Industry

Gold's long-term return closely linked to economic growth: WGC report



A World Gold Council report said gold’s long-run return has been well above inflation, close to 8% for over 50 years, more closely mirroring global gross domestic product (GDP), a proxy for the economic expansion driver used in WGC’s other gold pricing models.

While gold’s contribution to managing portfolio risk is well established, and supported by a large body of work devoted to its hedging characteristics,its contribution to portfolio return is not, said the gold’s long-term returns report released by WGC.

Frameworks for estimating gold’s long-term return exist but fall short of a robust approach that aligns with the capital market assumptions for other asset classes. This report sets out a framework, accounting for gold’s unique dual nature as a real good and a financial asset.

Publications tackling gold’s expected return have generally concluded that gold’s primary function is a store of value, implying a long-run co-movement of gold with the general price level (CPI). Alternative approaches using risk premia estimations or bond-like structures with embedded options produce similar results.

“Our simple yet robust approach – which we refer to as Gold Long-Term Expected Return or GLTER – uses the distribution of above-ground gold stocks analysed via different demand categories as a foundation and starting point,” the report adds.

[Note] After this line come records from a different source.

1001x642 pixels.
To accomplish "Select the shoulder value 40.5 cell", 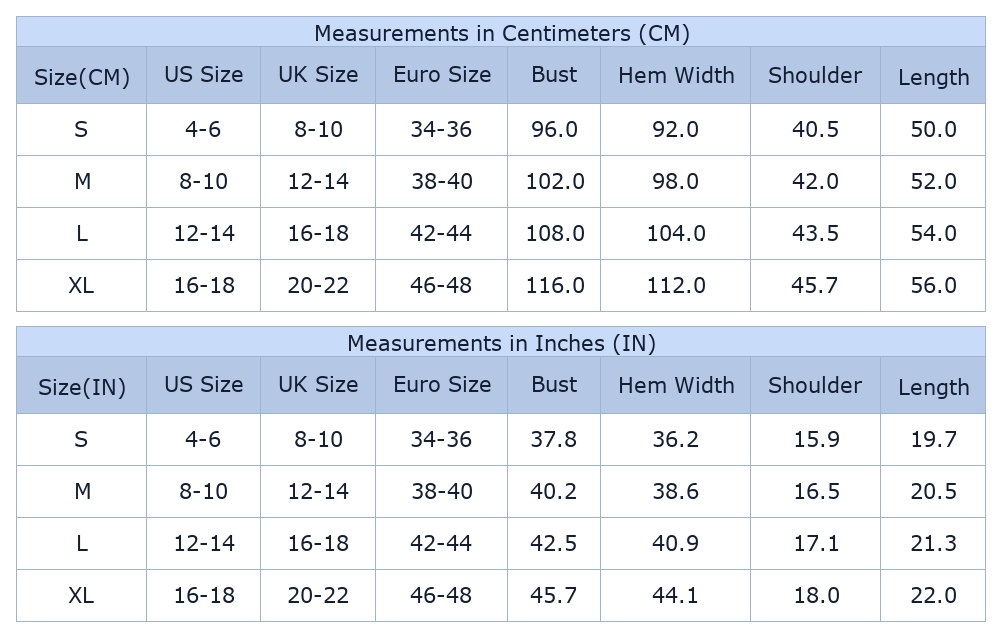I will [x=815, y=130].
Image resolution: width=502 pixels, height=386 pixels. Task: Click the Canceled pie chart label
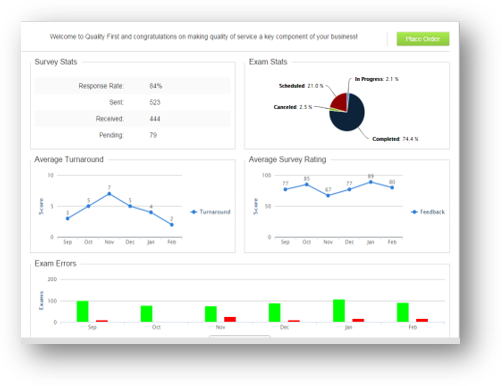[x=293, y=107]
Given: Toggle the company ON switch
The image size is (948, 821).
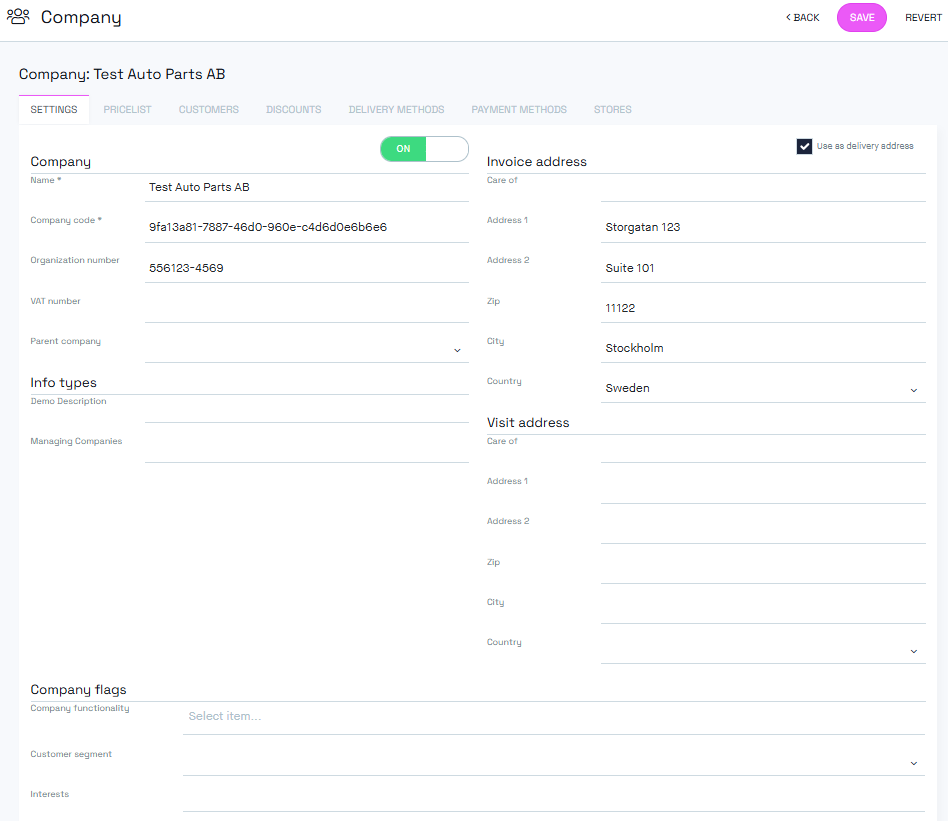Looking at the screenshot, I should click(x=424, y=149).
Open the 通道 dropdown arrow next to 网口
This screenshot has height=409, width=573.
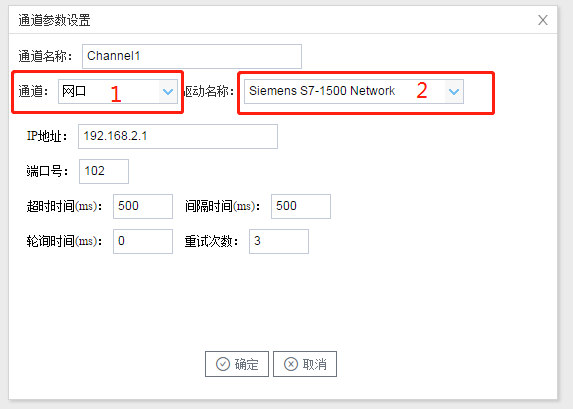click(x=168, y=91)
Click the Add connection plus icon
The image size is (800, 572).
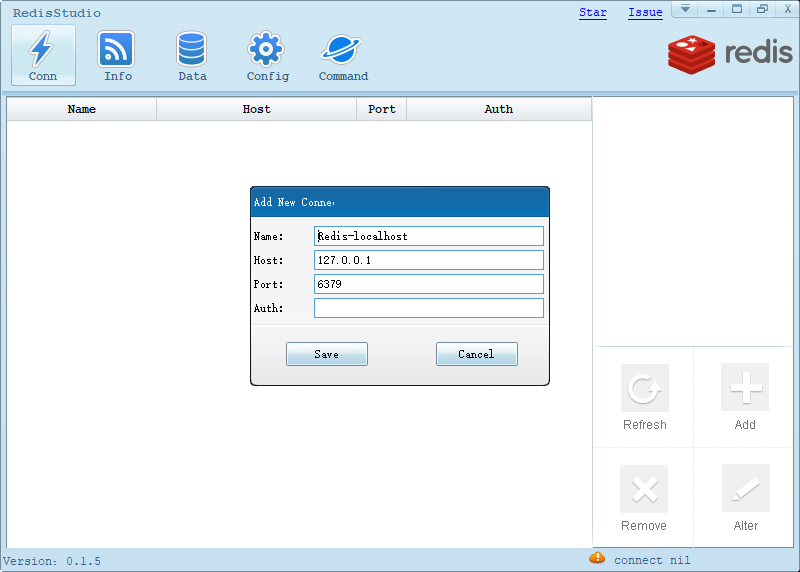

The drivers of gold buyers across various demand segments – jewellery and technology fabrication, central banks, financial investment, retail bars and coins– are crucially broader and more important than existing theories suggest. In addition, although financial market investors tend to dictate price formation in the short term, they are less dominant in the long term.“We show that the gold price over long horizons is mainly driven by an economic component, proxied by global nominal GDP, coupled with afinancial component, proxied by the capitalisation of global stock and bond markets, that balances the overall relationship. Third-party inputs are then used to estimate long-term expected returns for gold,” the report adds.